I stayed up late as last night last not quite four years ago, at least for the pointless purpose of watching numbers roll in. I didn’t for the 2016 elections; I was off wandering and couldn’t have, and woke up to the news instead. I was living in Tbilisi in February of 2017, in a different Georgia, and was following up incorrect information about where, in a rugby-mad city of over a million, one might find a television on all night that could tune to the Super Bowl. I’d received permission, bemused, to stay out late, but spent the first three quarters racing between false leads, snapping up hints of wifi for the score as I went, from shuttered cafes my phone had learnt to connect to. It was freezing, of course, and I finally slouched up to the flat to tune in to the rest of our inevitable, glorious, long-awaited victory on internet radio. Even Germans in this unknown inland harbor city I’m living in now know how that went; I’ve had two different strangers here ask me at meeting if 28 was my lucky number, which, you know, is rude, but also a strangely specific way to give me grief for that.

I stand by my reckoning then; that was the most important football match of my lifetime. The chance for Atlanta — Blank’s Atlanta, Julio’s Atlanta, our Atlanta — to deliver so soon after inauguration a sporting symbolic rebuke to Trump and his words, Trump and his smirking implications, to Trump and his careless friends and his so-called Patriots — would have been a historic moment like no other. Even when history doesn’t quite catch, the moment the teeth pass can often be worth remembering.

The South’s had something to say a long time, and it’s worth that turning to rote, so do keep on repeating it. It only becomes more true. And a long time goes back to its beginning. The best rebuke to Trump had to come from the part of America he is least capable of understanding. He cannot grasp the immediate and real and he cannot grasp the intense unmappable truth of myth.

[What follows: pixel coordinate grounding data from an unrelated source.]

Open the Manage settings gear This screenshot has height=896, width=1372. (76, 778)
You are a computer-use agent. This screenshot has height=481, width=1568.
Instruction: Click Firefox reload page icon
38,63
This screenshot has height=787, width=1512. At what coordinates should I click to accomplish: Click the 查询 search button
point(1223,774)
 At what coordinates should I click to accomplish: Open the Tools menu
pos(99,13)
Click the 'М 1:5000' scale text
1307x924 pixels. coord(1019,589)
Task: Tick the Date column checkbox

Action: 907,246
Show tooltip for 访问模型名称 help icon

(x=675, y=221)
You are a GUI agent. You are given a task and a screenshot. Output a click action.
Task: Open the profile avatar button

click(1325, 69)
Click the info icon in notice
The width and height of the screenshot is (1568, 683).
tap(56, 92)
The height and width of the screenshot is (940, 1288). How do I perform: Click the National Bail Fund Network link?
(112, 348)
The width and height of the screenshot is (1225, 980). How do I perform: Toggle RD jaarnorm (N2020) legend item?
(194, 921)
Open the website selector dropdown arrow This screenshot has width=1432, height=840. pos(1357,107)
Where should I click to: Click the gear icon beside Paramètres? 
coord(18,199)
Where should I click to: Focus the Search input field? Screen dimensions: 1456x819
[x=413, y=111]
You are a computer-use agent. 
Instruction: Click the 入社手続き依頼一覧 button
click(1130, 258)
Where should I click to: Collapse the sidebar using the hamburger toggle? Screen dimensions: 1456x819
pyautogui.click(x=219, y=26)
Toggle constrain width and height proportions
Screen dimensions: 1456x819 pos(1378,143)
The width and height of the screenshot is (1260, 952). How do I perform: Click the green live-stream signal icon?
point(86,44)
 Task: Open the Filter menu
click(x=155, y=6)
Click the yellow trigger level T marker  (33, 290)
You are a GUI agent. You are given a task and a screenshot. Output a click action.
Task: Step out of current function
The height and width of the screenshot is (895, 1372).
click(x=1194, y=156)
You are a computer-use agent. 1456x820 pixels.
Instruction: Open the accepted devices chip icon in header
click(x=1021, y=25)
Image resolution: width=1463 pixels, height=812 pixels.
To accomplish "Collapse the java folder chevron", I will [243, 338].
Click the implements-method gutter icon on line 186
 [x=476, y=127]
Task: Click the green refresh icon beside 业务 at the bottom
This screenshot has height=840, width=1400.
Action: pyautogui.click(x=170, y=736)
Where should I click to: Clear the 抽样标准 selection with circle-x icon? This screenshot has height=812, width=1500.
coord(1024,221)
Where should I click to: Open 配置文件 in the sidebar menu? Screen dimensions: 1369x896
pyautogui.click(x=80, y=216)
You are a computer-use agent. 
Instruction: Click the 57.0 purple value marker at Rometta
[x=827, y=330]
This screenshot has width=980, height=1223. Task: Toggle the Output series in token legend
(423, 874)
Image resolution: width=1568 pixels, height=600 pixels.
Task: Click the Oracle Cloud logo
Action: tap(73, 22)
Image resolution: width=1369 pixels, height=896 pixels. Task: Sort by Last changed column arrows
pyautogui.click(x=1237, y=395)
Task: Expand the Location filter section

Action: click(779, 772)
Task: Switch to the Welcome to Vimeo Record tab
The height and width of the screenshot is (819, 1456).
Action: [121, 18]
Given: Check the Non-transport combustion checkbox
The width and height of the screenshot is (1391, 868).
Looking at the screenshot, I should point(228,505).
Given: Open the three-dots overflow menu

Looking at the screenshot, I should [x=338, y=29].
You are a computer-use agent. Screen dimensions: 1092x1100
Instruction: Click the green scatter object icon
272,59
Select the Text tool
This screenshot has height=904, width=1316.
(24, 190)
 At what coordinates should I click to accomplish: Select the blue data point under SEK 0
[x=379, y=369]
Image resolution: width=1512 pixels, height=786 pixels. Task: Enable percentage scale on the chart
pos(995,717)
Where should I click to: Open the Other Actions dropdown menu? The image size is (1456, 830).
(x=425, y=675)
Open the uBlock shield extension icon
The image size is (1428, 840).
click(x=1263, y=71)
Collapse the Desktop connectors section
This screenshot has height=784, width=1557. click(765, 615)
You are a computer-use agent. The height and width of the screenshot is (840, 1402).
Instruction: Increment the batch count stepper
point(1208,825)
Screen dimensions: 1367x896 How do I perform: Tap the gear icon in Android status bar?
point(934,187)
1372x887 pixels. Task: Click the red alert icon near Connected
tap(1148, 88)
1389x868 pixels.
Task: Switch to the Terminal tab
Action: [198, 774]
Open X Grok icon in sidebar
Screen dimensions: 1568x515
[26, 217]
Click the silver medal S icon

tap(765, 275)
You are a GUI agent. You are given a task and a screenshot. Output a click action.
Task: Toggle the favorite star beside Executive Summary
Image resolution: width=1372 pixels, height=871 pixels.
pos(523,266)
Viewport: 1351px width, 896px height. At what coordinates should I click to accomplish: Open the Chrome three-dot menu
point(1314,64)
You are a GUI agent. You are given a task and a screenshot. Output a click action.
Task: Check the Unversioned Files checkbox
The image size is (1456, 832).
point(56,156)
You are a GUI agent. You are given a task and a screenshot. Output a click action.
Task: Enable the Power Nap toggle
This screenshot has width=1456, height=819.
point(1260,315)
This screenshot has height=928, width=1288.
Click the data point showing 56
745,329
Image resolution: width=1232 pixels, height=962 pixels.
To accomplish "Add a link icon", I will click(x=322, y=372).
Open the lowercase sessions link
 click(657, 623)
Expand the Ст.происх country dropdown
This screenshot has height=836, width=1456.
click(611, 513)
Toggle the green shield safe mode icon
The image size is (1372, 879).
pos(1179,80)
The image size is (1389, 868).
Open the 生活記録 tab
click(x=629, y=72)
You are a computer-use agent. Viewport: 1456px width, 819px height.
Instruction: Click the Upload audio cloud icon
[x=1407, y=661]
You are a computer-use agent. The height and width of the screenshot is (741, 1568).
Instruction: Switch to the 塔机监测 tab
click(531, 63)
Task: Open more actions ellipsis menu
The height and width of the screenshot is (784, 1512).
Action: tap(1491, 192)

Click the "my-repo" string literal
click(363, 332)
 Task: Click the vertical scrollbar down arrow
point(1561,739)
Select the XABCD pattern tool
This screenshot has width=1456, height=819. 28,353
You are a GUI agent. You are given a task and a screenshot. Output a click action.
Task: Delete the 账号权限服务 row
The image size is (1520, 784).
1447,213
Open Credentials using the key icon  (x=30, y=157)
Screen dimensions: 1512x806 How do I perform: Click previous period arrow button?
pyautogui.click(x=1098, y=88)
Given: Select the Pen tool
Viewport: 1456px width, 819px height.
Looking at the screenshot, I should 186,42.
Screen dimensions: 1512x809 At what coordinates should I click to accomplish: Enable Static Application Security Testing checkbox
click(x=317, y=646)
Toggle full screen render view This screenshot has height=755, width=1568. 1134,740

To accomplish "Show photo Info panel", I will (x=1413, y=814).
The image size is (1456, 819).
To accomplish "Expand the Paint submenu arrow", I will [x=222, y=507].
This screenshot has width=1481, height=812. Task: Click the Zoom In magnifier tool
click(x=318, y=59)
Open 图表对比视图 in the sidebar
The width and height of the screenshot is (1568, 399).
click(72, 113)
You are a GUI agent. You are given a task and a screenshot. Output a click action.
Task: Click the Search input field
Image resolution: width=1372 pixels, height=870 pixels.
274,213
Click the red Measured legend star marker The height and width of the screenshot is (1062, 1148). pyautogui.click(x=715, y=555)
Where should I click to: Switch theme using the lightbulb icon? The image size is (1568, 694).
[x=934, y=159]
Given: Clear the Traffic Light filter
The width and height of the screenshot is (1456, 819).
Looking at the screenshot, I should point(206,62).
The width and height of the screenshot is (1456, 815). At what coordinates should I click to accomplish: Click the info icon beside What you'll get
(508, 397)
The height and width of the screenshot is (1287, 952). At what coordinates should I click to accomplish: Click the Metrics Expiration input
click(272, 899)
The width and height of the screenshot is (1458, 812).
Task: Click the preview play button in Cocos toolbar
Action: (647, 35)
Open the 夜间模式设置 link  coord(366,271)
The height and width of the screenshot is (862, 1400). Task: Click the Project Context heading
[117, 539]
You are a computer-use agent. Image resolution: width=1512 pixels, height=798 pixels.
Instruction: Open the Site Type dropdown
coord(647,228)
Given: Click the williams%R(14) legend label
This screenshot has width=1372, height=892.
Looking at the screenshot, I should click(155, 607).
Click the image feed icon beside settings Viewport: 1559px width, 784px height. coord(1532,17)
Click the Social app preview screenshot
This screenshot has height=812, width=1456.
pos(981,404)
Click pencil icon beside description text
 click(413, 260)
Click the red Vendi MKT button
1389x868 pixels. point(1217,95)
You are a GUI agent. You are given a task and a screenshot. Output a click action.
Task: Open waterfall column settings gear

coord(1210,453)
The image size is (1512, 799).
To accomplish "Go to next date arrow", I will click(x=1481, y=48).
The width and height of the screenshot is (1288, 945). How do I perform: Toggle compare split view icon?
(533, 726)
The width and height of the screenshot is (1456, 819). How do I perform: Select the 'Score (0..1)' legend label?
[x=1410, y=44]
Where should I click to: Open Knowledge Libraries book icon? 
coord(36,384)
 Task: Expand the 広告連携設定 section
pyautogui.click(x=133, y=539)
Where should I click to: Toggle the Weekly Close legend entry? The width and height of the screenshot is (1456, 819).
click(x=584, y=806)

If Georgia is delivering that rebuke right now — I have moved to the river, below the high castle on its cliff, as the sun’d slipped and left me too cold where I was, and slipping further now paints the river and sky and close bare trees and Kröllwitz bridge like home — if Georgia is delivering that rebuke right now, as I scrawl this out blind and anxious and hopeful and very, very cold, what can anyone say except it had to be? And if it isn’t quite, still, it seems the teeth are close enough already that history has to hear their passing again. Sometimes what doesn’t actually happen can be what matters, if that’s what we make it — and then though, of course, that’s a something we do make happen. It’s an impressively beautiful moment, to not know but sit hoping beneath a bronzed halfdisk of sky and someone else’s crumbled thousand-year old given thing, and know, know that your homeland is making more myth of itself.

Granted, I am a proven optimist. It’s a hell of a way to spin a stolen cell phone.